Why Sexy Lies Outperform Truths

How do you use science to propagandize people?  That is easy. You use the military axiom of ‘attack in detail.’

Overall, the science may not be on your side, but that is OK as long as you use only those parts of the science that are on your side, and as long as you can get your side to outnumber the other side in the public sphere, in terms of media articles, censorship of conflicting narratives, and things like that.

As an example, let us say that there are 85 models for climate change, and you want to take the alarmist position that capitalism is destroying the Earth.

To make this argument under the guise of science, you need simply ignore all of the climate models that predict less warming, and focus only on those that predict the most warming.  Should the past 40 years of modeling suggest that the models predicting the least warming are the most accurate, you’ll ignore that to.

You will find scientists willing to write papers about what ‘might’ or ‘could’ happen, should the most radical models be accurate, and should other assumptions not even in those models occur.

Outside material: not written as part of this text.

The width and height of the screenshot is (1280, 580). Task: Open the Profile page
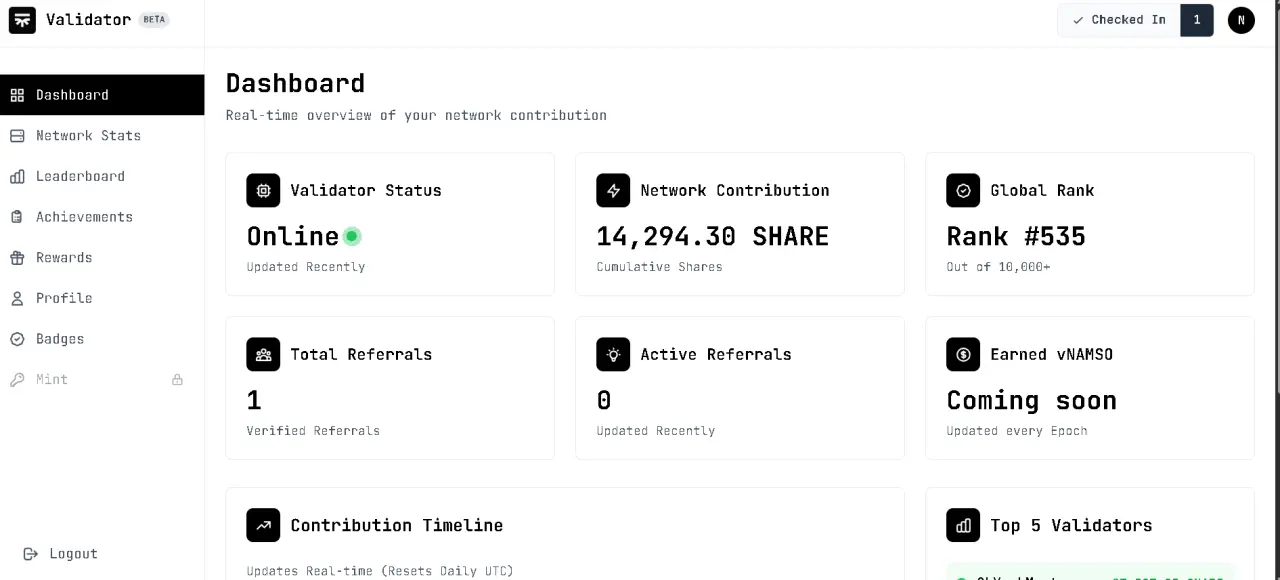(x=102, y=298)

Some scientist might write a paper saying that if the most extreme models are accurate, and if on top of those models, we also assume that the warming the models predict will grow exponentially, suddenly within 100 years the oceans might be as much as 100 feet higher than they currently are.  You than draw a map of what the world would look like under those conditions, complete with Kevin Costner sailing on a raft, in an epic search for ‘Dry Earth.’

The headlines read, “Scientist predict oceans could rise 100 feet if we do not curb co2 levels”.

Technically yes – a scientist did predict that if we take the most flawed model and amplify it’s predicted  co2 effect exponentially, that could happen.  But no scientist said it would happen, or even that there are any scientific reasons to suggest that it might happen.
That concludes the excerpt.